▶ _Work to do_
Reproduce the entries verbatim, starting from the first line and ending with the line that contains "click(x=51, y=874)", including that line.

▶ _Records for the exercise_
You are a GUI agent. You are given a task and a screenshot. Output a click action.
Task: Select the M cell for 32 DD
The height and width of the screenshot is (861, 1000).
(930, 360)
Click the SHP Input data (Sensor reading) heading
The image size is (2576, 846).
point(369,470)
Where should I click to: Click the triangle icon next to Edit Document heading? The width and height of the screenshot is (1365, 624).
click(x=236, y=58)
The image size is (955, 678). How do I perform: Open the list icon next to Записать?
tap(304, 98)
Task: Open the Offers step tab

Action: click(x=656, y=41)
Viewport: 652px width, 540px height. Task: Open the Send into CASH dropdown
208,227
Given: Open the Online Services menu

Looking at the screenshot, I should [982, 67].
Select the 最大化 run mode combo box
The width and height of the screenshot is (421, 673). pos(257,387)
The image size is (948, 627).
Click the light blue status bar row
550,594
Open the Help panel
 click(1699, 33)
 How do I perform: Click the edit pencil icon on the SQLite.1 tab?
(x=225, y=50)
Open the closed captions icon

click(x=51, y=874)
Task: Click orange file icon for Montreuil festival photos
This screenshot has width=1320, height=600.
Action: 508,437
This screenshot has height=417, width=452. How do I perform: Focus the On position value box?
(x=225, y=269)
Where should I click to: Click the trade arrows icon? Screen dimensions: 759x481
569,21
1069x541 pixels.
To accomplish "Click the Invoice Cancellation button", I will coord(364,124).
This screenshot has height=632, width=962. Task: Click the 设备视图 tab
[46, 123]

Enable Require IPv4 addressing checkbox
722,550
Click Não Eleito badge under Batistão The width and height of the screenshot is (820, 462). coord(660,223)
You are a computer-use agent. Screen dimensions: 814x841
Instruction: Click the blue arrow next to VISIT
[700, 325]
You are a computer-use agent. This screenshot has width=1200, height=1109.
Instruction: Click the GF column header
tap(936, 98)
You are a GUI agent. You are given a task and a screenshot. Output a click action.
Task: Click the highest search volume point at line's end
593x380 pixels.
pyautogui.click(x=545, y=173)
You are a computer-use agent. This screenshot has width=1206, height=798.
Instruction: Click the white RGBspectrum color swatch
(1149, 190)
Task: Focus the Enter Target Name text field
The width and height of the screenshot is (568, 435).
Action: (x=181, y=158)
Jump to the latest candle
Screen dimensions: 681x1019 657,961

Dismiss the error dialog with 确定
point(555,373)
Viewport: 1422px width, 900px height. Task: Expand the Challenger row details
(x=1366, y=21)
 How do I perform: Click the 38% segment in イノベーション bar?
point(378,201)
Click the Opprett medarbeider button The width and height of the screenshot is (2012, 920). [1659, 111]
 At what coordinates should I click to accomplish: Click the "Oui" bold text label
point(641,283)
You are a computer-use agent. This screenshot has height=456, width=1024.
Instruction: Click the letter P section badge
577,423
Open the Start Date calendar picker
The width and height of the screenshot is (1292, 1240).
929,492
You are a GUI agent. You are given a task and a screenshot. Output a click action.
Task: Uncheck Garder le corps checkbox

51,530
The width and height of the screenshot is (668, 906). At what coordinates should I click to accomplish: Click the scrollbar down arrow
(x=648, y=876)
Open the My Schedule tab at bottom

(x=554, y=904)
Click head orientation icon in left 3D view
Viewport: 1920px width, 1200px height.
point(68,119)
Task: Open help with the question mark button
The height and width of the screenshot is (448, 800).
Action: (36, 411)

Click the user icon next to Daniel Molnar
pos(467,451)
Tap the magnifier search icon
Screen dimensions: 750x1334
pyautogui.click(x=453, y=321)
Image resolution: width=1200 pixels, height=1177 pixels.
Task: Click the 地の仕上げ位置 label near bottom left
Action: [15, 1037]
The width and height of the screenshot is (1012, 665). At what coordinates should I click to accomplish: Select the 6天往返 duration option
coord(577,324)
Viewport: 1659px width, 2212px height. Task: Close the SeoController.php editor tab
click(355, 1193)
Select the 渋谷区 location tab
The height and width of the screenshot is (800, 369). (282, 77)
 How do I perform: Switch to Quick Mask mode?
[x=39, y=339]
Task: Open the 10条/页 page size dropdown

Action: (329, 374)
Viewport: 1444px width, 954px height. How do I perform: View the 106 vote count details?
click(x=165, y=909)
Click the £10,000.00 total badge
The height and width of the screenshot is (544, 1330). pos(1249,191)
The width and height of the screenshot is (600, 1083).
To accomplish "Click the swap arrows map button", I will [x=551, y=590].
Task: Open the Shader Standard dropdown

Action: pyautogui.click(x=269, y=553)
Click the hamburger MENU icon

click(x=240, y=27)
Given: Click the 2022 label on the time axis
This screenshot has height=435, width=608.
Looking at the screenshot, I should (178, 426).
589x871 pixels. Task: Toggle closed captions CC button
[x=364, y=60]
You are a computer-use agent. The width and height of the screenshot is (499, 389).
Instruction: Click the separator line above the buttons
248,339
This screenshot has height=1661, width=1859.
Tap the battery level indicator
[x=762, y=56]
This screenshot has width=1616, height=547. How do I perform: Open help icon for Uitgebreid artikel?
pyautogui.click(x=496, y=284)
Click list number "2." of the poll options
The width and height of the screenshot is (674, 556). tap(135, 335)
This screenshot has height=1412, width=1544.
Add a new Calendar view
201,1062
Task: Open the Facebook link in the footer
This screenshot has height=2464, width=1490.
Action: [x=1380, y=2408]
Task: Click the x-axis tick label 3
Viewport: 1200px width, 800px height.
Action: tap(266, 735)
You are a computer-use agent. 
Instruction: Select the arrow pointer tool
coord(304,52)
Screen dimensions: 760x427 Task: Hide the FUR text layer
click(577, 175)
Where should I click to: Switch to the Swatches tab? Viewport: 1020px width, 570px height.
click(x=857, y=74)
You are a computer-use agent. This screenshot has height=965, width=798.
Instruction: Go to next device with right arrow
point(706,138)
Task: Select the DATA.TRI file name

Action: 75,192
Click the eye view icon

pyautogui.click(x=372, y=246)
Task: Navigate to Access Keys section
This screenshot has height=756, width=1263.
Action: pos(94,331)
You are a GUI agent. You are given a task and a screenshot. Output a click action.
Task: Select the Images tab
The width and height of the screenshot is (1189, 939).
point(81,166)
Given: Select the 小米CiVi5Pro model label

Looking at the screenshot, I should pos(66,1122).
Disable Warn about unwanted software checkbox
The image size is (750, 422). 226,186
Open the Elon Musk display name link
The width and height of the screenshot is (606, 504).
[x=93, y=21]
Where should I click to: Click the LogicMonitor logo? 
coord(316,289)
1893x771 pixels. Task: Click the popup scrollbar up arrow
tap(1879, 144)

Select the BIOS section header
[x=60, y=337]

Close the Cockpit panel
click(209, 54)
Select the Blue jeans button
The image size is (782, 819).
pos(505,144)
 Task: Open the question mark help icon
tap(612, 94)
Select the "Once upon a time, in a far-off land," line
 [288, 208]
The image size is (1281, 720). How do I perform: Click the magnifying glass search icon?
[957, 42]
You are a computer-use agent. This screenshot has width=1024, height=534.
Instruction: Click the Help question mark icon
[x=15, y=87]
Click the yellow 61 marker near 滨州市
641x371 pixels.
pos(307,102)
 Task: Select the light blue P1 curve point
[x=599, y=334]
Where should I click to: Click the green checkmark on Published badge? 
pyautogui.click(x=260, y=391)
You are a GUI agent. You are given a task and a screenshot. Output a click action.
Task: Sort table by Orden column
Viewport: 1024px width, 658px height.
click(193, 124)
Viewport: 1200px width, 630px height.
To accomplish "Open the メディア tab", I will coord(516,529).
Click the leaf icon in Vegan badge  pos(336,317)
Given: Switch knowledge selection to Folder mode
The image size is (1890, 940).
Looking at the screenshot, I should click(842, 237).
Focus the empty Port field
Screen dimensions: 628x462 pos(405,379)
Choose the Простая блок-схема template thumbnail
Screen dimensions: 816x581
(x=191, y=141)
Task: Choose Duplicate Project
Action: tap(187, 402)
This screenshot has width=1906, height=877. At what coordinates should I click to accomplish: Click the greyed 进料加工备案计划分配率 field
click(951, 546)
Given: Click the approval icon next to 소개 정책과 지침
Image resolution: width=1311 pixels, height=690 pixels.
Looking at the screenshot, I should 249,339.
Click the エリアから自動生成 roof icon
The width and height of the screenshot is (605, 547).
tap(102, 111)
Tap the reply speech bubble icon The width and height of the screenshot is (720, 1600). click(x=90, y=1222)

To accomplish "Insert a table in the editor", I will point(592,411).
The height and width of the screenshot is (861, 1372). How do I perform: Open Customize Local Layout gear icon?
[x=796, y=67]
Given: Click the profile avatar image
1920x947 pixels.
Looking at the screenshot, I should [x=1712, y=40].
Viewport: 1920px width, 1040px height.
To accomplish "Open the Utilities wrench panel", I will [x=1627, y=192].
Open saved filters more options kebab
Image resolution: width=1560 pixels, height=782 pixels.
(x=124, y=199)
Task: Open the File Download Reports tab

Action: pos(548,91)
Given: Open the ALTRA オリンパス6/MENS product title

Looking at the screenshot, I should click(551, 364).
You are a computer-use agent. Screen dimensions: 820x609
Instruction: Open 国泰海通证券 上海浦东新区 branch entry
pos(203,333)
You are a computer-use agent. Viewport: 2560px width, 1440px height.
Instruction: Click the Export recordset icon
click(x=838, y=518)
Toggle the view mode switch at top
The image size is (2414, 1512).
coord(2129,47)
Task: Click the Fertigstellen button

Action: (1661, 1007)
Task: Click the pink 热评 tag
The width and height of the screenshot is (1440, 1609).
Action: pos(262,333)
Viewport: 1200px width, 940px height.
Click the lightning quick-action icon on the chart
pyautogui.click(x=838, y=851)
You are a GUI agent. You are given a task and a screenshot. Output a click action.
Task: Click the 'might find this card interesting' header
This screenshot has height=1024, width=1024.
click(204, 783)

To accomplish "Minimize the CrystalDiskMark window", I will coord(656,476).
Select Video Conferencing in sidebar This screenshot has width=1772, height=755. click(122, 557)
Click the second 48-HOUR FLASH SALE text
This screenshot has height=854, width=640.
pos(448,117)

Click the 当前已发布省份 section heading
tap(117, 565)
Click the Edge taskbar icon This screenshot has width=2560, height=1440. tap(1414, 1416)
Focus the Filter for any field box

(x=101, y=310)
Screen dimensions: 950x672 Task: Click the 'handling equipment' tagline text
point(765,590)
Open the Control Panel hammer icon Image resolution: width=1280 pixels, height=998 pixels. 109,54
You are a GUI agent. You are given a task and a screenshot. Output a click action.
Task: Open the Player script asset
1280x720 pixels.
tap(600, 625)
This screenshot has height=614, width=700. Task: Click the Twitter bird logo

▶ _Output for this task_
You are a GUI agent. You are given a task and a screenshot. Output a click action.
Task: Select the M cell for 32 DD
The height and width of the screenshot is (861, 1000).
(930, 360)
Click the SHP Input data (Sensor reading) heading
The image size is (2576, 846).
point(369,470)
Where should I click to: Click the triangle icon next to Edit Document heading? The width and height of the screenshot is (1365, 624).
click(x=236, y=58)
The image size is (955, 678). How do I perform: Open the list icon next to Записать?
tap(304, 98)
Task: Open the Offers step tab

Action: click(x=656, y=41)
Viewport: 652px width, 540px height. Task: Open the Send into CASH dropdown
208,227
Given: Open the Online Services menu

Looking at the screenshot, I should [982, 67].
Select the 最大化 run mode combo box
The width and height of the screenshot is (421, 673). pos(257,387)
The image size is (948, 627).
Click the light blue status bar row
550,594
Open the Help panel
 click(1699, 33)
 How do I perform: Click the edit pencil icon on the SQLite.1 tab?
(x=225, y=50)
Open the closed captions icon

click(x=51, y=874)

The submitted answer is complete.